A man who acted as an accomplice to a 2011 murder in Ditmas Park will spend 18 years in prison, after a federal judge sentenced the 27-year-old on Dec. 6.
Judge Jed Rakoff handed down the 216-month punishment to Michael Mazur for acting as the lookout during the murder of Joshua Rubin on Oct. 31, 2011 — a case that remained cold for years, and shocked the neighborhood where the victim was a widley-known as a beloved small business owner.
Mazur had pled guilty to one count of Hobbs Act robbery, which implicated him in the murder.
According to prosecutors, the Halloween-night mayhem began when Mazur, along with defendants Gary Robles and Kevin Taylor, plotted to rob Rubin of a pound of marijuana, which he had been selling to help pay for his business, the Whisk Bakery Cafe on Newkirk Avenue.
The trio led Rubin to an apartment under the guise of purchasing weed, but, once he arrived, Taylor and Robles brandished a firearm and demanded the victim hand over the drugs. When he refused, the pair shot Rubin — while Mazur waited outside as a getaway driver, according to investigators.
The defendants then drove out to rural Pennsylvania with Rubin’s body, where they dumped him in a garbage can and set him on fire. Rubin’s body was so disfigured that he was not identified until December of that year.
The case shocked Brooklyn and remained cold for years, until federal agents arrested the three suspects in 2020.
Both Taylor and Robles are awaiting sentencing in this case.
Mazur had over 200 pounds of marijuana in his home at the time of his arrest, making him ineligible for bail.

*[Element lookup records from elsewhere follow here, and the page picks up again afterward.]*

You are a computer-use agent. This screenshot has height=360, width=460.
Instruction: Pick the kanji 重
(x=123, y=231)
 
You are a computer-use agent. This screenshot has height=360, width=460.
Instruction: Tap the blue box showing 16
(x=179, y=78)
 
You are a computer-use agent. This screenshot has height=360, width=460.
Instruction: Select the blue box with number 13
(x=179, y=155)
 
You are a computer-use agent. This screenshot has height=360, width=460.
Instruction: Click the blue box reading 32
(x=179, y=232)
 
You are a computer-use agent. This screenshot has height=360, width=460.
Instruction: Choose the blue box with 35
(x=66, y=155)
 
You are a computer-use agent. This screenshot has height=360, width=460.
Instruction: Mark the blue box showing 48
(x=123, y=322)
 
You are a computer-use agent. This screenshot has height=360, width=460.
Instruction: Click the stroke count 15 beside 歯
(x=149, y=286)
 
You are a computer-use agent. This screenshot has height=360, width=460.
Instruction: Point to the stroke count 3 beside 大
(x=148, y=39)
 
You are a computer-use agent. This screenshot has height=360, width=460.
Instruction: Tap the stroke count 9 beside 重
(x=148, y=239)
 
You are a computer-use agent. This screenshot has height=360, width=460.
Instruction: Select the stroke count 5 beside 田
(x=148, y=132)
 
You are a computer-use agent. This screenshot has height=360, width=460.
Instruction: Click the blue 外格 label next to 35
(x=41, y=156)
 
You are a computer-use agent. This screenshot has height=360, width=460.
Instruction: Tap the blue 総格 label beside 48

“Michael Mazur participated in the robbery that led to the murder of Joshua Rubin, and then he and his codefendants put Rubin’s body in the trunk of a car, drove it to Pennsylvania, dumped it in a garbage can, and set it afire to cover up the crime,” said United States Attorney Damian Williams. “Thanks to our law enforcement partners and the Special Agents of my Office, Mazur will now serve a lengthy prison sentence for his callous crime.”